Le rapport d’information de l’Assemblée nationale n° 2753 sur la protection juridique des majeurs, enregistré le 27 février 2025, indique que cette passerelle est de plus en plus mobilisée. L’objectif est de redonner la main à la famille et au majeur sur l’organisation de la protection, plutôt que de reconduire automatiquement la curatelle à chaque échéance.

Concrètement, si un majeur sous curatelle retrouve une stabilité suffisante, un proche peut demander au juge d’activer un mandat de protection future préalablement rédigé. Ce mandat, signé devant notaire ou sous seing privé, désigne la personne de confiance choisie par le majeur lui-même. C’est un basculement de logique : on passe d’une mesure imposée par le juge à un dispositif choisi par la personne concernée.

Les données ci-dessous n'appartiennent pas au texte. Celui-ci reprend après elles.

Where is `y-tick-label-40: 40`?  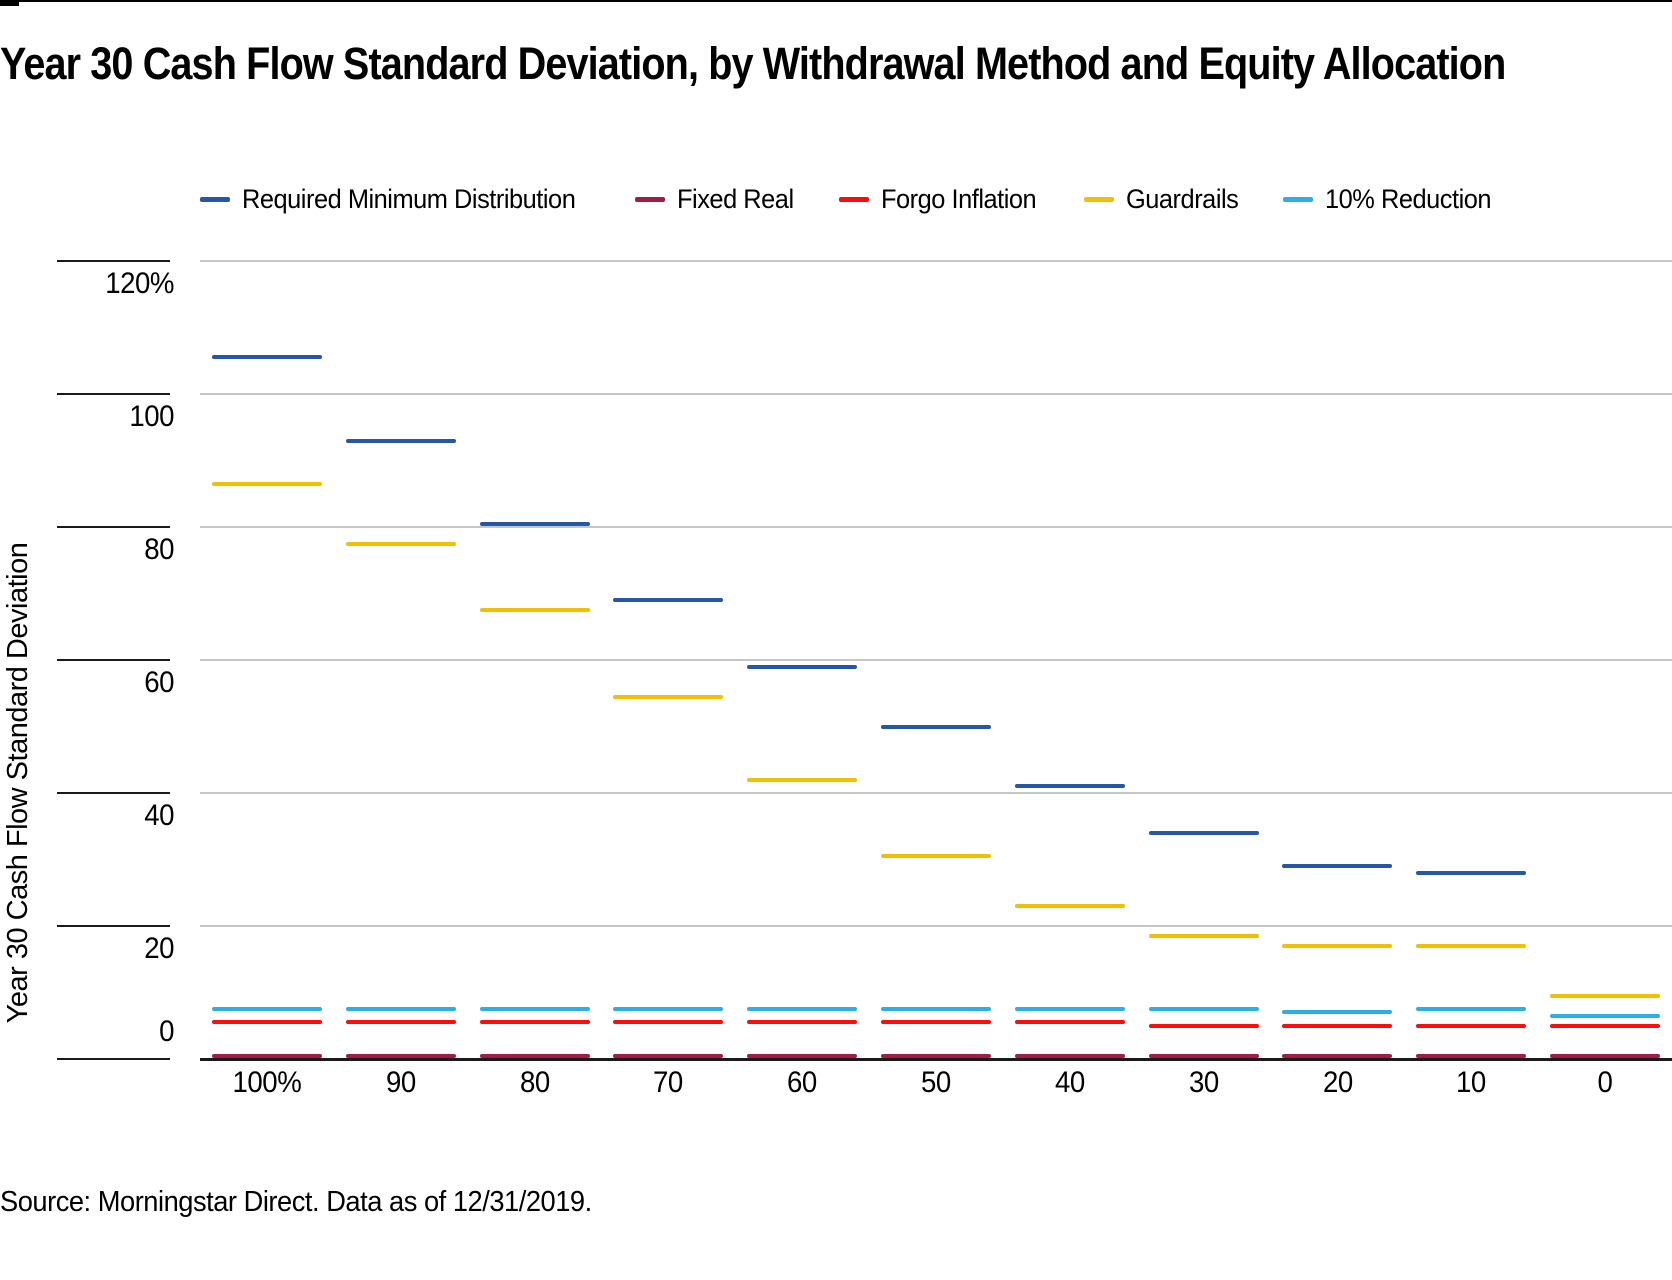
y-tick-label-40: 40 is located at coordinates (159, 816).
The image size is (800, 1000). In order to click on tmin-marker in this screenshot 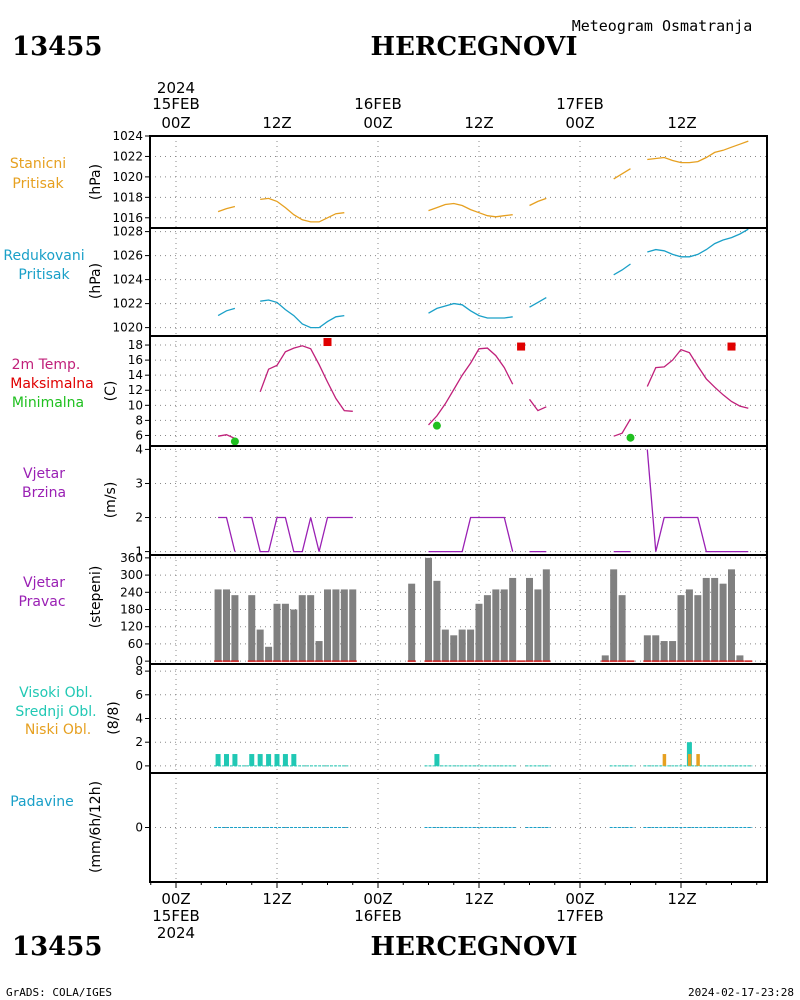, I will do `click(436, 426)`.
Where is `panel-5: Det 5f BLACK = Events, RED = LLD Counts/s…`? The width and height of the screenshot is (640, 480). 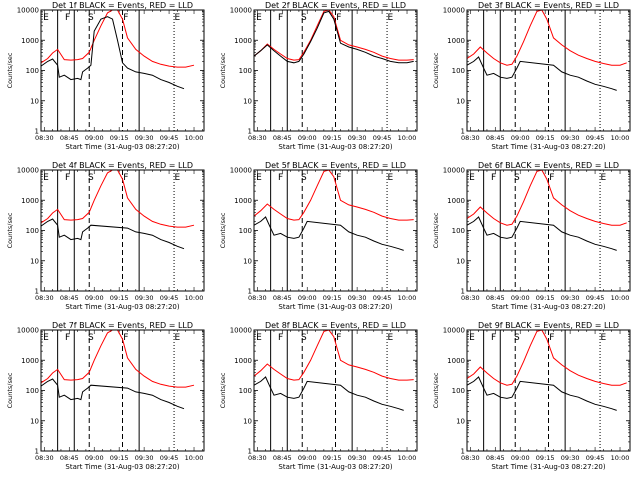 panel-5: Det 5f BLACK = Events, RED = LLD Counts/s… is located at coordinates (318, 236).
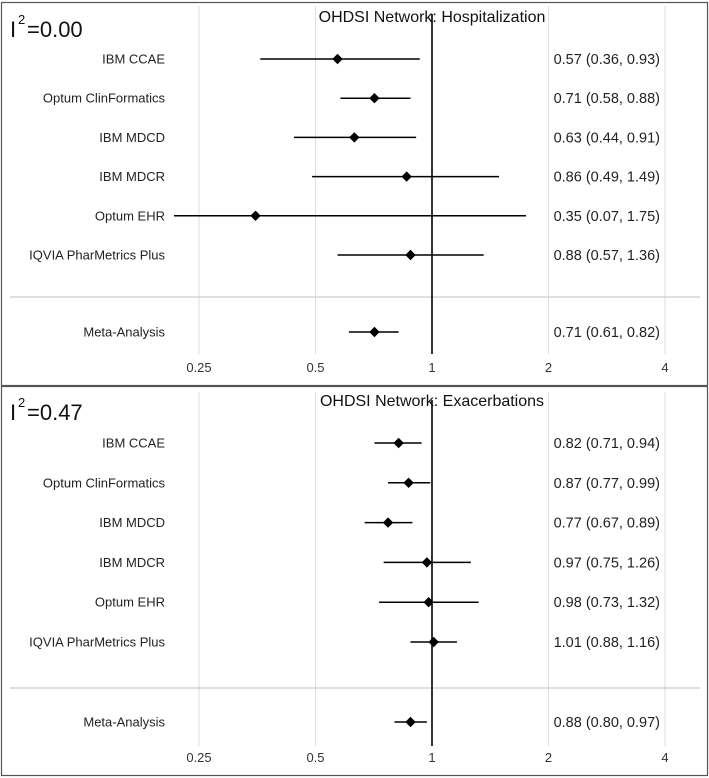 This screenshot has width=709, height=778. What do you see at coordinates (55, 30) in the screenshot?
I see `heterogeneity-value: =0.00` at bounding box center [55, 30].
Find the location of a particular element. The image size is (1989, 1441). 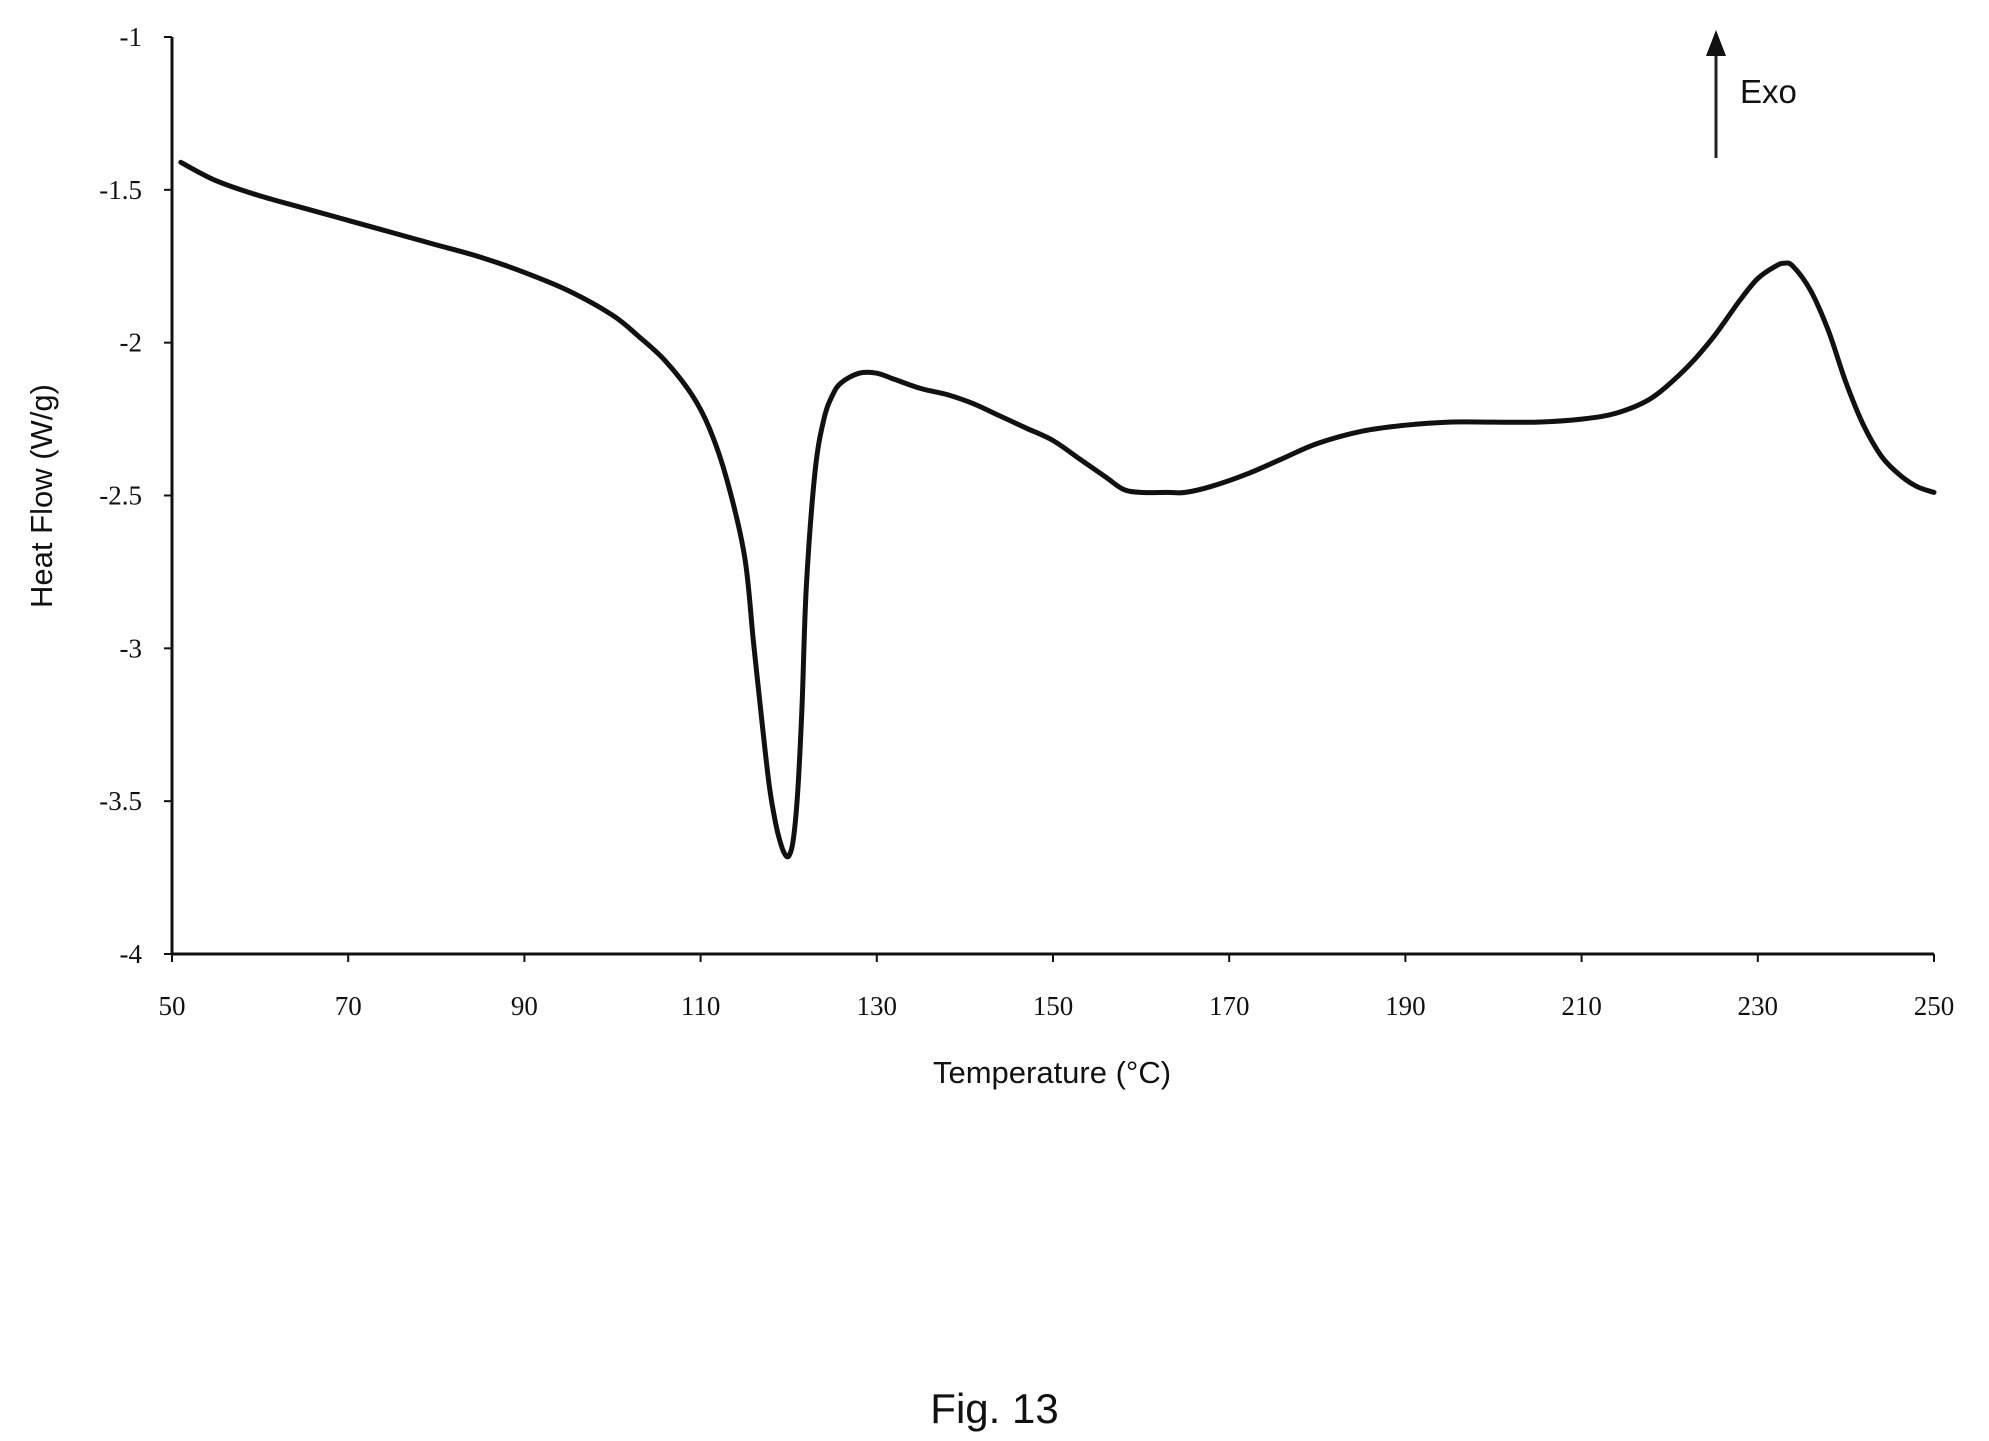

Cette option suppose toutefois que le mandat ait été rédigé en amont, avant que l’altération des facultés ne rende le consentement impossible. Les familles qui anticipent cette démarche disposent donc d’un levier que les autres n’ont pas.
Durée de la curatelle et renouvellement : ce que le juge vérifie
La curatelle est prononcée pour une durée fixée par le juge, qui ne peut pas excéder cinq ans. Au terme de cette période, la mesure n’est pas automatiquement reconduite : un réexamen est obligatoire.
Le juge doit vérifier, sur la base d’un certificat médical récent, que l’altération des facultés persiste et justifie le maintien de la protection. En l’absence de renouvellement, la mesure prend fin et le majeur retrouve sa pleine capacité juridique.
Pour les familles, ce calendrier a une implication directe : le renouvellement nécessite des démarches actives (certificat médical circonstancié, audition du majeur, éventuellement du curateur). Un oubli ou un retard peut entraîner la fin de la protection à un moment où elle reste nécessaire.
La curatelle n’est pas un dispositif figé. Elle peut être allégée, renforcée, transformée en tutelle ou en mandat de protection future selon l’évolution de la situation. Le juge reste le pivot de chaque modification, et la famille dispose d’un droit de saisine à tout moment pour demander un réexamen. Ce cadre juridique, pensé pour protéger sans enfermer, exige des proches une vigilance régulière et une compréhension précise des marges de manoeuvre dont ils disposent.